Initially, when we read the SEBI announcement on Friday, our initial thoughts went like this…
THINKING FAST: Huge inflows into the small-cap segment:
The data clearly shows that there is going to be a large inflow of money (around Rs 28,000 crore) into the small cap segment.
To put that in context, the AUM of the entire small-cap mutual fund category adds up to around Rs 52,223 crore. Small cap funds don’t invest 100% in small cap stocks. They have roughly 71% exposure in small-cap stocks, around Rs 36,961 crore (remaining corpus is invested in mid and large cap segments)
The new expected inflows over the next five months is a whopping 76% of the total small cap exposure in small cap funds.
Thinking Fast Conclusion:
- Rally expected in mid and small-cap stocks. Hurray! Let me go and load my portfolio with small-cap funds/stocks immediately.
- Large sized multi-cap Funds will find it difficult to take exposure to small caps in such a short span of time leading to high impact costs – reduce exposure to large sized multi-cap funds.
Hang on, let us also
The common consensus is that multi-cap fund managers will have to sell off large-cap stocks and buy small-cap stocks to meet the regulatory requirement.

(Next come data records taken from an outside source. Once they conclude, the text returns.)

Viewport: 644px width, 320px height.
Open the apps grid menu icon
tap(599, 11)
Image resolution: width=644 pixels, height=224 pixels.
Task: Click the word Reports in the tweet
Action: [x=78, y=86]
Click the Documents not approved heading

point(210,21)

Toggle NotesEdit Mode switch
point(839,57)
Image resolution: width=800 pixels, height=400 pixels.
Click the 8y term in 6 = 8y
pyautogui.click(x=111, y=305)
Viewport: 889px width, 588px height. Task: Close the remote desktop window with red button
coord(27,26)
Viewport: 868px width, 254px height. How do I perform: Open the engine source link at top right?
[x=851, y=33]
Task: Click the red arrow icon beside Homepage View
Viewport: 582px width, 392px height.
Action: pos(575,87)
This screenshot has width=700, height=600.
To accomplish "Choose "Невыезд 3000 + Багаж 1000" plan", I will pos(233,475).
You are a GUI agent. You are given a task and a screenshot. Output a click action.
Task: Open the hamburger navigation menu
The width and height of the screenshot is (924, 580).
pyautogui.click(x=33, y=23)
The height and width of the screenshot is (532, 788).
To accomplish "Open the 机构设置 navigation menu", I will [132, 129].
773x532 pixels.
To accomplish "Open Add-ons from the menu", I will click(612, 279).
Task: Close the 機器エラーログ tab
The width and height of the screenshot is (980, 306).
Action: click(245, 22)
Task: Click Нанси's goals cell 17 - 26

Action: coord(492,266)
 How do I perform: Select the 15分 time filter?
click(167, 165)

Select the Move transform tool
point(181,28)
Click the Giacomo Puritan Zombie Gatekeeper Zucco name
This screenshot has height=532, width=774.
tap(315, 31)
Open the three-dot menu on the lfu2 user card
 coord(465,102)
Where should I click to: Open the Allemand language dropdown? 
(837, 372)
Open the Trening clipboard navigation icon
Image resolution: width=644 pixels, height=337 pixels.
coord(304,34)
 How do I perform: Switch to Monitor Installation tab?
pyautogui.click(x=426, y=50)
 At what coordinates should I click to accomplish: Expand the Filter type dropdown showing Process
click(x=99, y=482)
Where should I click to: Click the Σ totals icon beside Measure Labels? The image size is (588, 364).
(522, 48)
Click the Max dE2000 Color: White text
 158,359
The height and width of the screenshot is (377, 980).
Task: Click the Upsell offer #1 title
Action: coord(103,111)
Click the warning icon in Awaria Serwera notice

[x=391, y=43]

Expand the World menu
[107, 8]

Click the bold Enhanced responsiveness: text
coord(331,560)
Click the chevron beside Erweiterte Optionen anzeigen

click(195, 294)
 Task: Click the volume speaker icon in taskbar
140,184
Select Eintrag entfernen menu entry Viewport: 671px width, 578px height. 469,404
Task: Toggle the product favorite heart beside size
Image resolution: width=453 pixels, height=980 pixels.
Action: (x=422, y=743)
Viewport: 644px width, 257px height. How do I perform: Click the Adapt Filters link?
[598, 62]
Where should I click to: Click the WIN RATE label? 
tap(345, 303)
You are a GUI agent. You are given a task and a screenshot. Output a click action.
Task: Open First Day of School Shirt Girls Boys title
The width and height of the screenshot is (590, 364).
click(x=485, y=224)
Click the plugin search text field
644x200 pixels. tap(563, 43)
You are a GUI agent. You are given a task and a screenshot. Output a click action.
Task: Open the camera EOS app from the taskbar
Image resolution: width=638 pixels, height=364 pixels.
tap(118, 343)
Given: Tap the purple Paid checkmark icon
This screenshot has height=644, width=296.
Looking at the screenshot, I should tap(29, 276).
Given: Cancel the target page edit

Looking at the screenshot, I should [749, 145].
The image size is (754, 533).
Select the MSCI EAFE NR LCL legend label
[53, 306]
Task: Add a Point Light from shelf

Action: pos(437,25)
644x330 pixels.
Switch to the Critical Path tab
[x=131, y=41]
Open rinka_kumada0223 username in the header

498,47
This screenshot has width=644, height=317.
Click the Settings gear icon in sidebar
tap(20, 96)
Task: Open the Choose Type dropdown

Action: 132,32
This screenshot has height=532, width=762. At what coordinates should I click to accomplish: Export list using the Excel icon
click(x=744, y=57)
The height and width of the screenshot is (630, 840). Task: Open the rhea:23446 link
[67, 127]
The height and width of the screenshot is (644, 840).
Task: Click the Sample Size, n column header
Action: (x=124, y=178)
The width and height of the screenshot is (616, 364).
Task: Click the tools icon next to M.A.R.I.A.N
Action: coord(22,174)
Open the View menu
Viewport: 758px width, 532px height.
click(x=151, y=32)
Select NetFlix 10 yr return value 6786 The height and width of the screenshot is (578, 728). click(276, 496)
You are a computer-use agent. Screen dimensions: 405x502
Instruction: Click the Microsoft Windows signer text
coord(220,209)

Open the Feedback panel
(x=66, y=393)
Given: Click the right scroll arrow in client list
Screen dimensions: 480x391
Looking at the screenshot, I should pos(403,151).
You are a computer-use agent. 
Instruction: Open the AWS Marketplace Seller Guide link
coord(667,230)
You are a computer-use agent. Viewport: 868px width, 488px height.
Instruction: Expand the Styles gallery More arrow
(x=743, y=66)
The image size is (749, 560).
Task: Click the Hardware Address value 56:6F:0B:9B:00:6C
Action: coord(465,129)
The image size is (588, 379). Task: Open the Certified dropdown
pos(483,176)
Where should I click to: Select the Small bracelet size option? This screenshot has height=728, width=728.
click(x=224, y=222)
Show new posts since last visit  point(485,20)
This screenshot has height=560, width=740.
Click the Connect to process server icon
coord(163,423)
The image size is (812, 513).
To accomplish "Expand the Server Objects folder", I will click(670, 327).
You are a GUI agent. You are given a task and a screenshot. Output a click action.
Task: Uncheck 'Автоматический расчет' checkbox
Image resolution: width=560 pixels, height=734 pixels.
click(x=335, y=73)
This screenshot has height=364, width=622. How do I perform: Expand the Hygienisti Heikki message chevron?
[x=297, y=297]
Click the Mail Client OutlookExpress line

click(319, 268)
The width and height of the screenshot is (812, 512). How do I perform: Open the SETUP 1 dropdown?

Thinking Slow approach helps us take a pause and ask the next question – Will the large inflows to small-caps really happen?
We think this is not a given as the assumption that all the current multi cap funds will remain as multi-cap funds may be tested. In our view, Asset Management Companies with large sized multi-cap funds may end up repositioning the current multi-cap funds via the below options:
1. Asset Management Companies can reposition/merge/swap the multi-cap schemes into other categories
- Shifting to a new category that has lower restrictions:
– Many fund houses can shift their multi-cap funds to categories like Large & Mid-cap or Value or Thematic (under the guise of ESG tag).
- Swap with another scheme in a different category:
– Many fund houses can swap their multi-cap funds with lower-sized funds in categories like large & mid cap or value/contrarian.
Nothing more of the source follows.